Der Geldkurs ist der höchste Preis, den ein Käufer zu einem bestimmten Zeitpunkt für ein Währungspaar zu zahlen bereit ist. Im Forex-Handel ist dies der Preis, zu dem Sie die Basiswährung des Paares verkaufen können.
In einer Forex-Notierung wie EUR/USD 1,1500 Geldkurs / 1,1502 Briefkurs ist der Geldkurs (1,1500) der Betrag, den Sie erhalten, wenn Sie jetzt Euro verkaufen. Die Differenz zwischen Geldkurs und Briefkurs wird als Spread bezeichnet – die Kosten, die Sie für jeden Handel zahlen. Der Geldkurs schwankt ständig, da sich die Marktstimmung ändert und Angebot und Nachfrage variieren.
Währungspaare mit höherem Handelsvolumen haben in der Regel engere Geld-/Brief-Spreads, was sie günstiger im Handel macht. Exotische Paare oder solche mit geringerem Volumen haben weitere Spreads, da weniger Käufer und Verkäufer vorhanden sind. Der Geldkurs Ihres Brokers kann leicht von den Preisen der Wettbewerber abweichen, weshalb der Vergleich von Brokern wichtig ist.

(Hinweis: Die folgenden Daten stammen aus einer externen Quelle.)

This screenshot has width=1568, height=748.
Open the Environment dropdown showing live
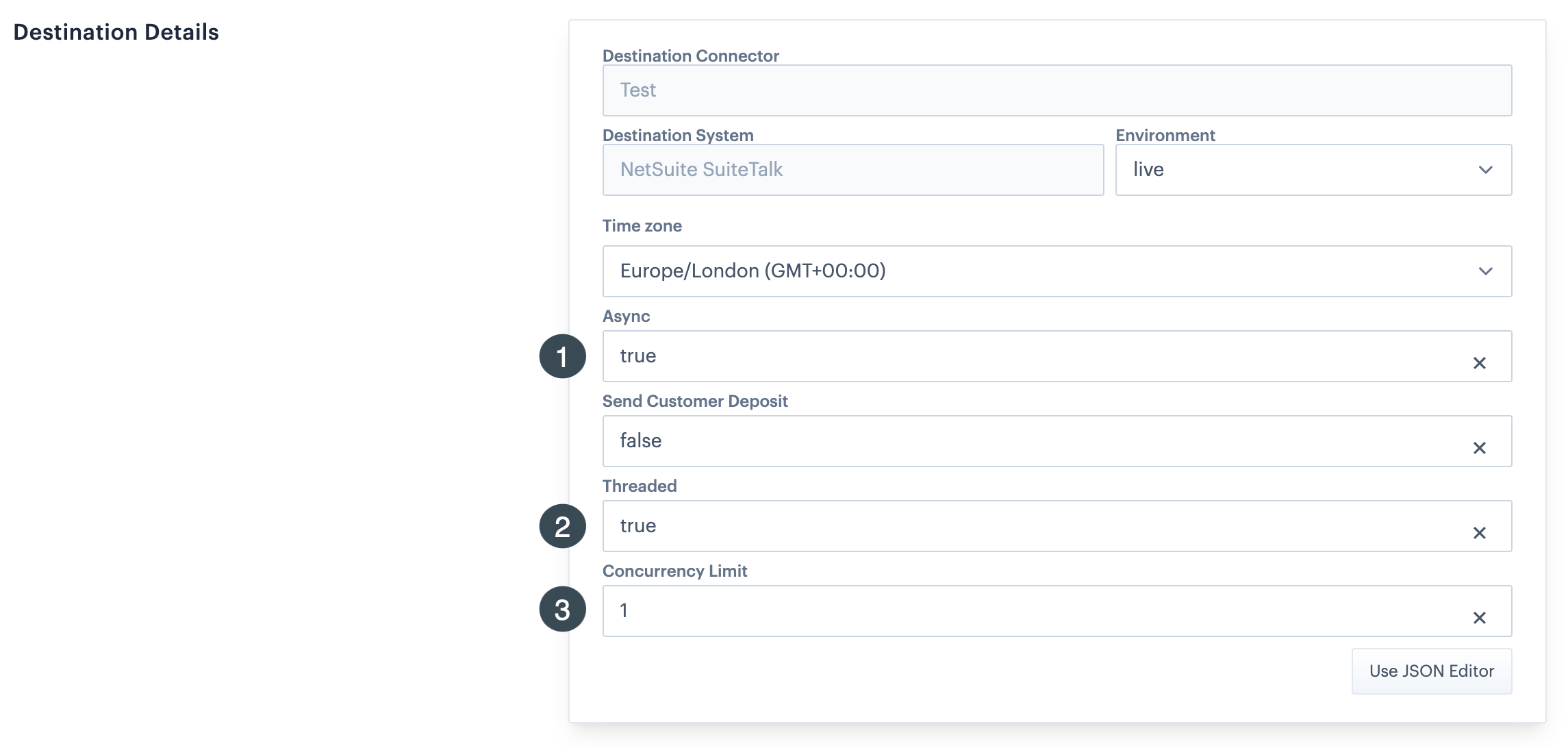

Trader, die den Geldkurs beobachten, können Momente erkennen, in denen das Kaufinteresse stark ist (steigender Geldkurs) oder wenn Verkäufer den Markt nach unten drücken (fallender Geldkurs). Es besteht jedoch ein Ausführungsrisiko: Der Geldkurs, den Sie auf Ihrem Bildschirm sehen, kann sich bis zur Bearbeitung Ihrer Order bereits geändert haben, insbesondere bei volatilen Bedingungen oder beim Handel mit Paaren mit geringer Liquidität. Broker weiten die Spreads oft während Nachrichtenereignissen oder Volatilitätsspitzen aus, was Ihre Transaktionskosten genau zu den ungünstigsten Zeitpunkten erhöht.